Perempuan itu mengaku baru tinggal di Siak. Jadi ia tak tahu bagaimana sejarah klenteng Hock Siu Kiong. ‘’Coba kamu tanya saja sama Bapak itu,’’ ujarnya sambil pergi dari klenteng.
Bapak yang dimaksud perempuan tadi adalah Chai Tsey, 45 tahun. Ia sudah hampir tiga tahun bekerja di klenteng yang diketui oleh Kho Tian Cing alias Mempura Mukhtar. Penjaga kelenteng bertugas untuk membersihkan, mengawas serta meyiapkan bahan untuk sembahyang bagi umat budha.
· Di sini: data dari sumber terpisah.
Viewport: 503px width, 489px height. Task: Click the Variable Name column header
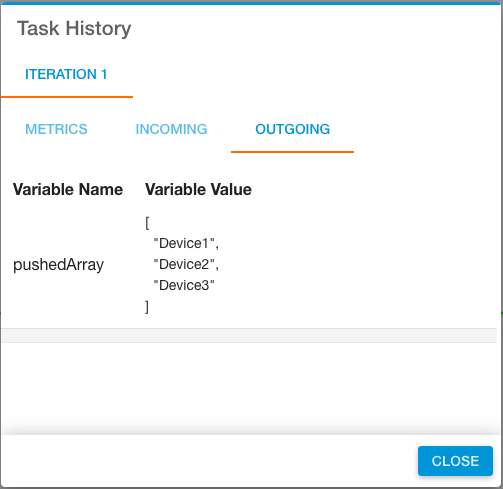click(x=68, y=189)
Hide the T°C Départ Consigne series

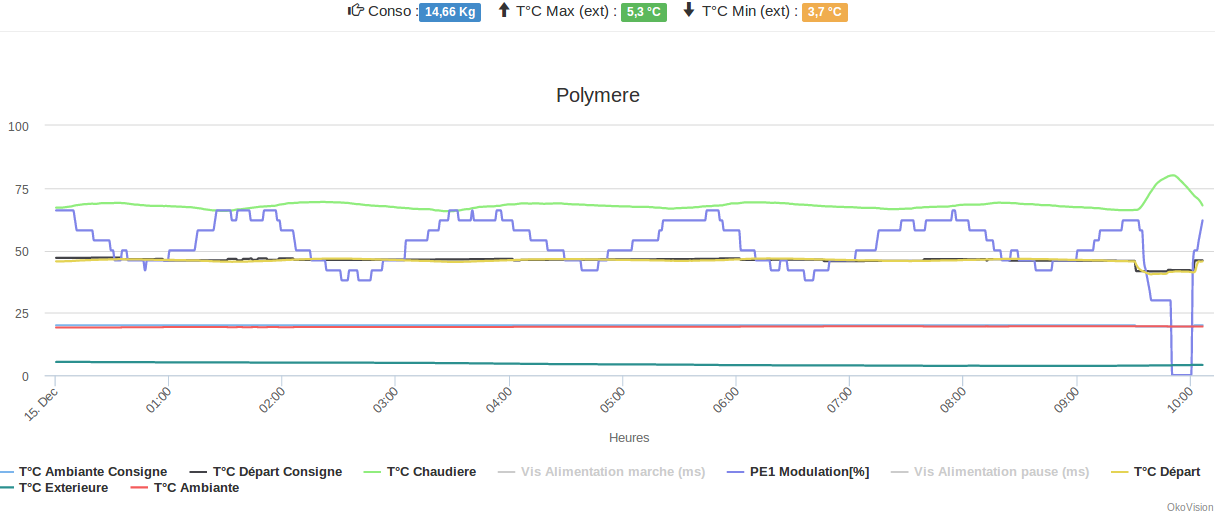277,472
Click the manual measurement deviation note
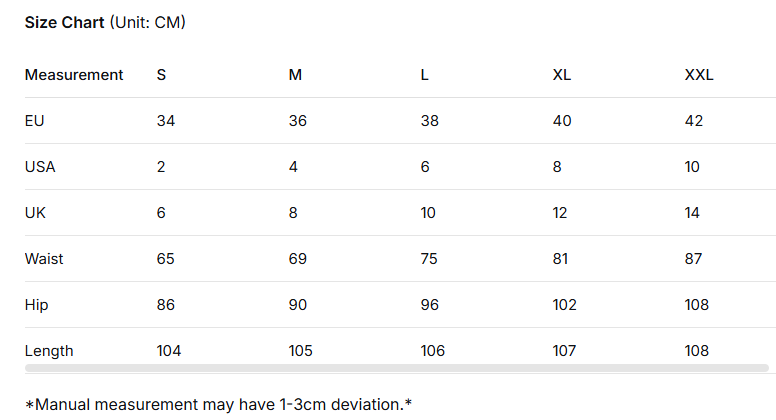This screenshot has width=776, height=420. pyautogui.click(x=218, y=404)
Bapak yang sudah punya dua anak ini pun memperlihatkan dokumen mengenai apa saja tentang klenteng pada saya. Saya pun mencatatnya di selebaran kertas. Di dokumen pada surat keputusan rapat 15 April 2003, umat Budha Siak menunjuk ketua klenteng Mempura Muktar. Wakilnya Thi Cing Hun. Sekretarisnya Khu Kong Seng. Serta bendaharanya Joni dan wakil bendahara Wi Ciu Kin.
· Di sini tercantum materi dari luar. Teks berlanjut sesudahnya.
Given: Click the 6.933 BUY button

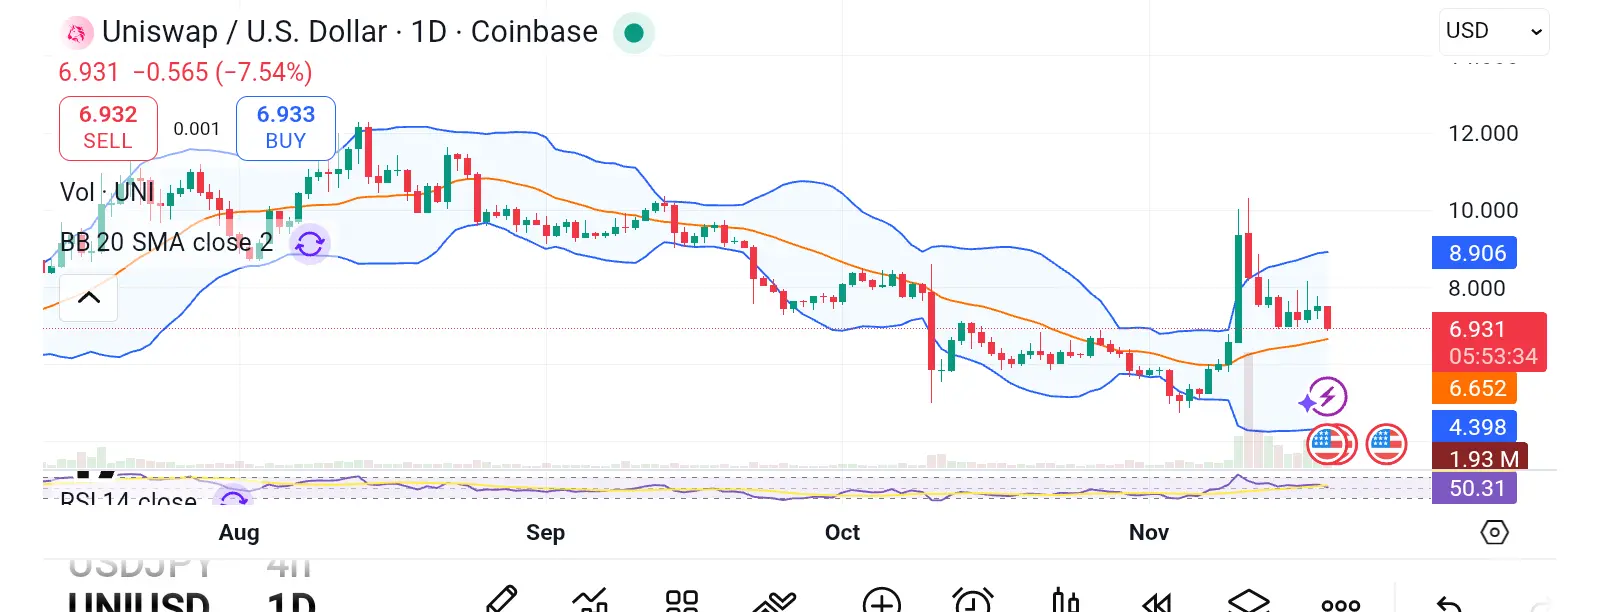Looking at the screenshot, I should pos(286,128).
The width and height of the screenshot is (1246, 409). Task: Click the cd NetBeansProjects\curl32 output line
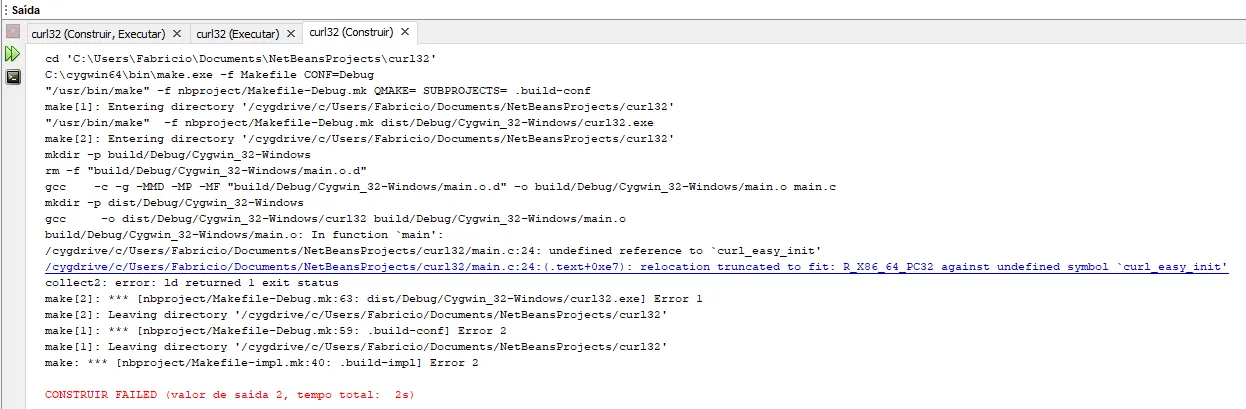tap(240, 59)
Selain itu masih ada juga dokumen yang terpampang sebelah kanan ruang tengah vihara yang dapat dibaca. Kali ini, penjaga klenteng yang hanya  bersekolah sampai  kelas II SD itu, melihatkan bukti Tanda Daftar Tempat Ibadat Agama Budha dari Kementrian Agama dengan nomor kw.04./BA.04/16/2013.Ditandatangani oleh pembimbing Masyarakat Budha Tarjoko S.Pd. Surat tanda daftar tempat ibadat vihara berlaku hingga 14 Februari 2017.
‘’Kalau mengenai sejarah yang rinci saya tak tahu dek,’’ bebernya sambil merokok.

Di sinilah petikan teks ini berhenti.